The reforms apply to the operators of transmission pipelines and compression facilities operating under the contract carriage model (collectively referred to as “transportation services”). The objective of the reforms is to encourage and facilitate trading of unutilised capacity on non-exempt transportation facilities. This is achieved by providing shippers with an incentive to trade spare capacity on a secondary capacity market (the CTP). If a shipper fails to sell any spare capacity prior to the nomination cut-off time, then its contracted but unnominated (CBU) capacity is then offered to other participants in an auction conducted a day ahead of the gas day (the DAA).

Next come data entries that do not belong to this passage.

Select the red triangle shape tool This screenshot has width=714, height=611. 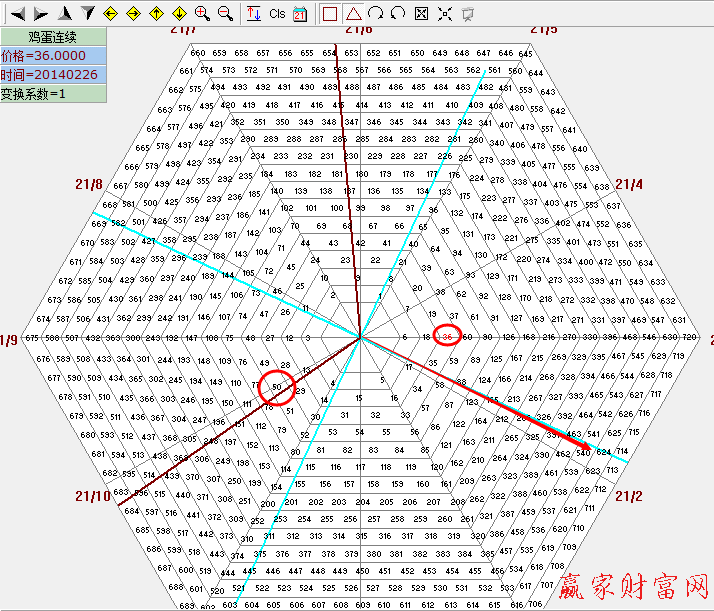tap(353, 14)
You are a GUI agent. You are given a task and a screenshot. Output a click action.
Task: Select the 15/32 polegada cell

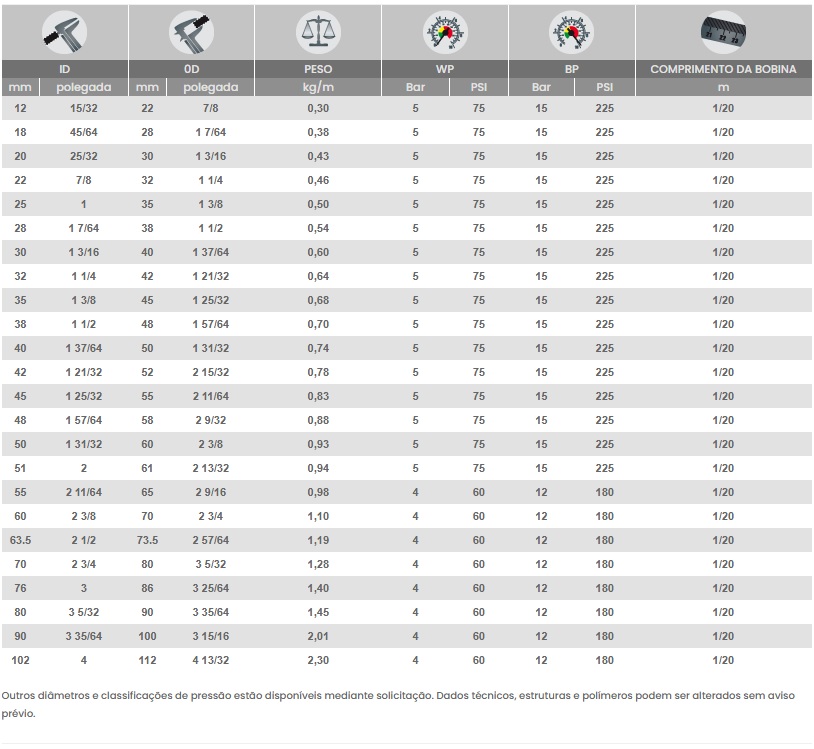[84, 108]
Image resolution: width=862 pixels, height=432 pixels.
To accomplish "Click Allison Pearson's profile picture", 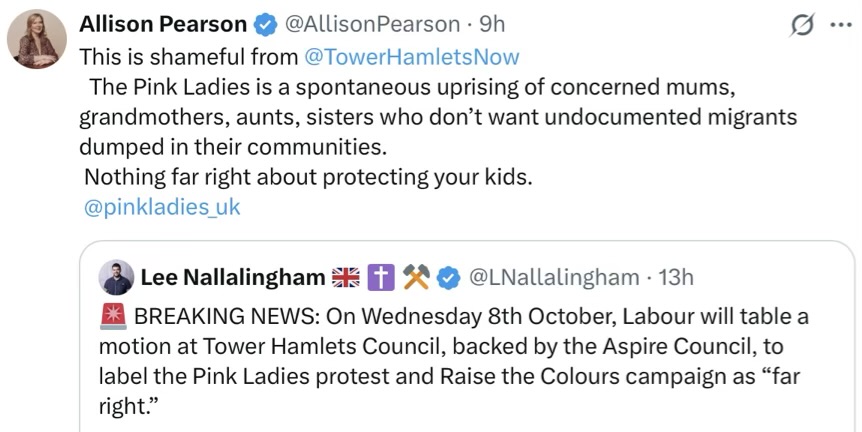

In contrast to trades conducted by shippers prior to nomination cut-off time, the proceeds from the auction are retained by the service provider, which incentivises shippers to sell their spare capacity ahead of nomination cut-off time. (AEMO, Pipeline Capacity Trading: Overview, 2018).

According to the Australian Energy Regulator (AER) in the first two weeks of the DAA, 1.87 PJ of capacity was bought across multiple pipelines and compressors (Australian Energy Regulator, Gas Market Report, March 2019).

C&I Gas pricing

C&I gas contracts continues to be an opaque market. Contract prices have softened since the peak in 2016, however remain high and continue to put businesses under strain who are challenged with either absorbing higher costs or passing these onto customers.

AEMO recently released their Gas Statement Of Opportunity which reinforced the situation that domestic gas supply and demand balance is tight. AEMO highlighted that:

Supply from existing and committed gas developments is forecast to provide adequate supply to meet gas demands until 2023. However, risks remain that any weather-driven variances in consumption or electricity market activity could increase gas demand, creating potential peak-day shortages as outlined in AEMO’s 2019 Victorian Gas Planning Report”.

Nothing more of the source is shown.